> _EXERCISE AIM_
Reproduce word for word the section of the Polestar 4 passage below that begins with the words "The Polestar 4" and ends with "is not high.".

We’ve learned to dial the volume down before hitting play, but again, for a premium car this sort of behaviour feels amateurish.

  1. Regional Defaults and Speed Signs

One particularly alarming bug appeared after an update that made the car set its region based on GPS location at startup. If the car doesn’t have a GPS lock when you start it, it defaults to Europe.

The main symptom we’ve seen is with speed sign recognition:

  • The car reads a 60 km/h sign
  • Interprets it as 60 mph
  • Then converts that to 94 km/h and shows 94 as the speed limit on the display and head-up display

If you didn’t know why that was happening, it could be genuinely confusing and dangerous.

  1. Regenerative Braking Randomly Turning Off

The Polestar 4 offers three levels of regenerative braking:

  • Full: lift your foot and the car slows aggressively, eventually to a stop
  • Medium: some regen — you still need to use the brake pedal to stop
  • Off: behaves more like a traditional ICE car, mainly coasting unless you brake

We always choose full regen and are very comfortable driving that way. Recently we’ve had a few moments where:

  • Regen simply doesn’t activate
  • We go into the settings and find the car has turned regen off, seemingly by itself, mid-drive

We’ve been advised to take it in for service, but combined with long wait times and prior visits that only resulted in firmware updates, our confidence is not high.

> _PROVIDED INFORMATION_
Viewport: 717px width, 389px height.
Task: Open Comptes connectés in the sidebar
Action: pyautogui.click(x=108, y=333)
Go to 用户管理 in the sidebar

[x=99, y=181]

> _OUTPUT_
The Polestar 4 offers three levels of regenerative braking:

  • Full: lift your foot and the car slows aggressively, eventually to a stop
  • Medium: some regen — you still need to use the brake pedal to stop
  • Off: behaves more like a traditional ICE car, mainly coasting unless you brake

We always choose full regen and are very comfortable driving that way. Recently we’ve had a few moments where:

  • Regen simply doesn’t activate
  • We go into the settings and find the car has turned regen off, seemingly by itself, mid-drive

We’ve been advised to take it in for service, but combined with long wait times and prior visits that only resulted in firmware updates, our confidence is not high.